Juristas ouvidos pelo Estadão acreditam que parte dos atos do ministro do Supremo Tribunal Federal (STF) Alexandre de Moraes em investigações, podem ser questionados e até anulados. Nesta terça-feira (13), reportagem da Folha de S. Paulo mostrou que Moraes ordenou, de forma não oficial, a produção de relatórios pelo Tribunal Superior Eleitoral (TSE) para embasar suas decisões contra aliados do ex-presidente Jair Bolsonaro (PL).

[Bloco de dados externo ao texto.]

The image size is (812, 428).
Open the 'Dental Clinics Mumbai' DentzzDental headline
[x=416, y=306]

Moraes presidiu o TSE, tribunal que julgou Bolsonaro inelegível até 2030, por ver em suas ações a prática de abuso de poder político e uso indevido dos meios de comunicação durante reunião realizada no Palácio da Alvorada, com embaixadores estrangeiros, em 18 de julho de 2022. Nesta quarta-feira (14), Moraes disse que todos os seus atos são regulares. Afirmou que todos os documentos produzidos foram juntados aos processos e compartilhados com a Procuradoria-Geral da República (PGR) e com a Polícia Federal (PF).
– Não há nada a esconder. Seria esquizofrênico eu, como presidente do TSE, me auto-oficiar. Até porque, como presidente do TSE, no exercício do poder de polícia, eu tinha o poder, pela lei, de determinar a feitura dos relatórios – alegou.

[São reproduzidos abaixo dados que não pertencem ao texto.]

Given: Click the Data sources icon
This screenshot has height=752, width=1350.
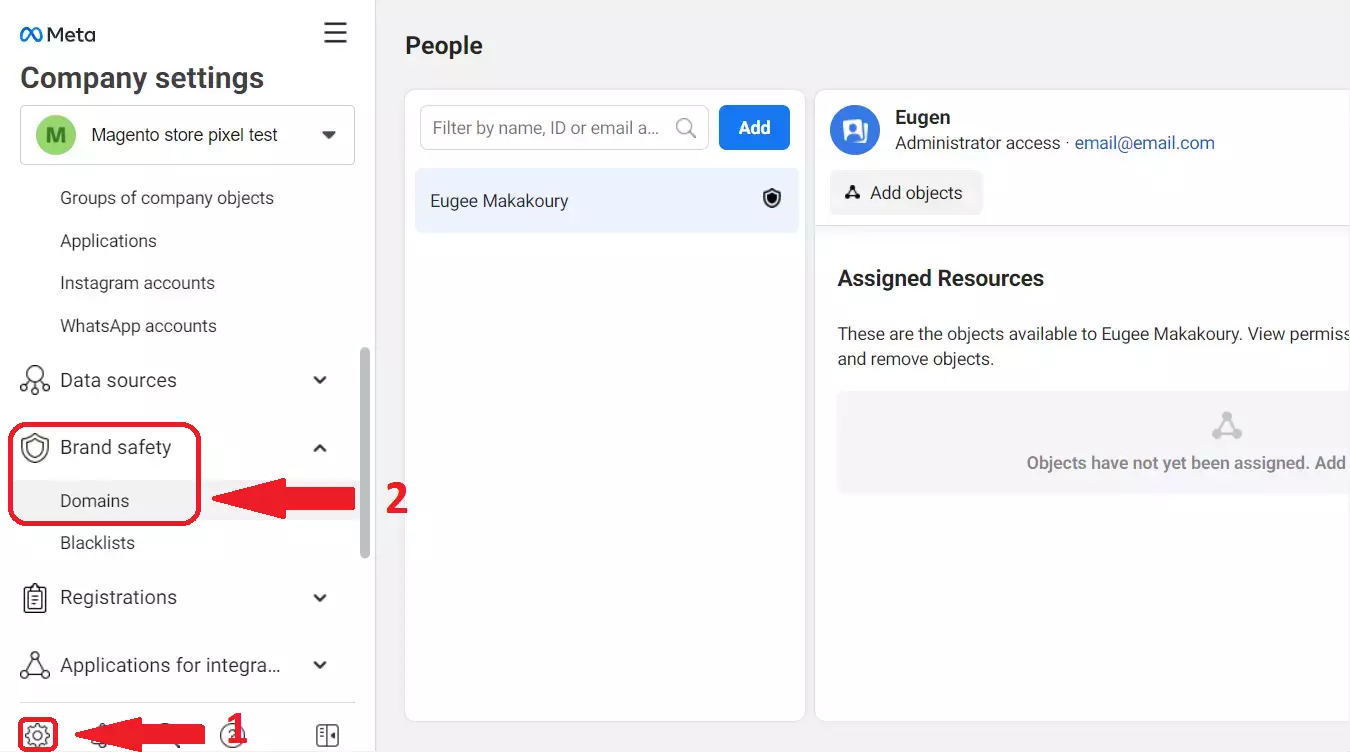Looking at the screenshot, I should [35, 381].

Segundo o professor Ives Gandra Martins, o caso das mensagens trocadas por assessores de Moraes mostram que pode haver um problema, uma vez que o STF não aceitou o mesmo comportamento do então juiz, hoje senador, Sergio Moro (União Brasil-PR).
– As decisões de Moro foram anuladas e não valiam nada por que os procuradores o ajudavam. Agora, se o STF agir na mesma linha, como vai ser? O que Alexandre tem contra ele não é o Direito. É um precedente. Eles criaram um precedente, se usarem a mesma régua que usaram para Moro, como vão agir com o ministro Alexandre de Moraes? – indaga.
Na visão de Gandra Martins, não há nenhuma “anormalidade” em um juiz recorrer aos seus auxiliares durante o seu trabalho. Mas haverá um desgaste na imagem da Corte e, evidentemente, em Alexandre de Moraes, cuja figura se sobressai.
– Não é bom para o Alexandre o que aconteceu – pondera.
Para o jurista Miguel Reale Junior, o TSE tem poder de polícia para apurar desvio de candidatos, mas é preciso ter uma atuação do Ministério Público na investigação.
– O TSE tem realmente o poder de polícia, a possibilidade de averiguação e de investigação, no sentido da preservação da lisura da instituição e da credibilidade da instituição. Ele trabalha com um setor extremamente sensível e por isso se justifica esse poder de polícia, mas em conjugação com o Ministério Público. Portanto, era passível de solicitação para que houvesse investigação. Agora, o normal seria a investigação ser solicitada ao Ministério Público – disse Reale Junior.
Ele considera que houve necessidade de uma atuação judicial em defesa da democracia ainda mais porque havia inércia do Ministério Público. Reale Junior aponta, no entanto, que algumas das decisões de Moraes podem ser anuladas.
– O único problema que eu vejo nesses fatos agora revelados é que não houve uma formalização. E aí eu entenderia que os atos praticados com base nesses relatórios, especificamente as medidas cautelares tomadas, aplicação de multa, apreensão de passaportes, estariam nulos. Mas isso não contamina nem se espalha ao inquérito das fake news ou às investigações do 8 de Janeiro – avaliou.
O ex-ministro Marco Aurélio Mello, disse que não poderia julgar o que aconteceu por que não conhece o que realmente aconteceu. Apenas lembrou que, o sistema constitucional é acusatório.
– Vale dizer: a polícia investiga, o Ministério Público acusa e o Judiciário julga. É o que está na Constituição Isso eu sempre observei nos 31 anos na bancada e determinava diligências quando requeridas pela polícia ou pelo Ministério Público – argumentou.
O desgaste na imagem é o que mais preocupa os membros da Corte. Reservadamente, ministros e mesmo o presidente, Luís Roberto Barroso dizem não enxergar alguma ilegalidade no trabalho de Moraes. Mas entendem que, se o assunto perdurar, a insatisfação deixará de ter apenas Moraes como alvo e passarão a atingir toda a Corte.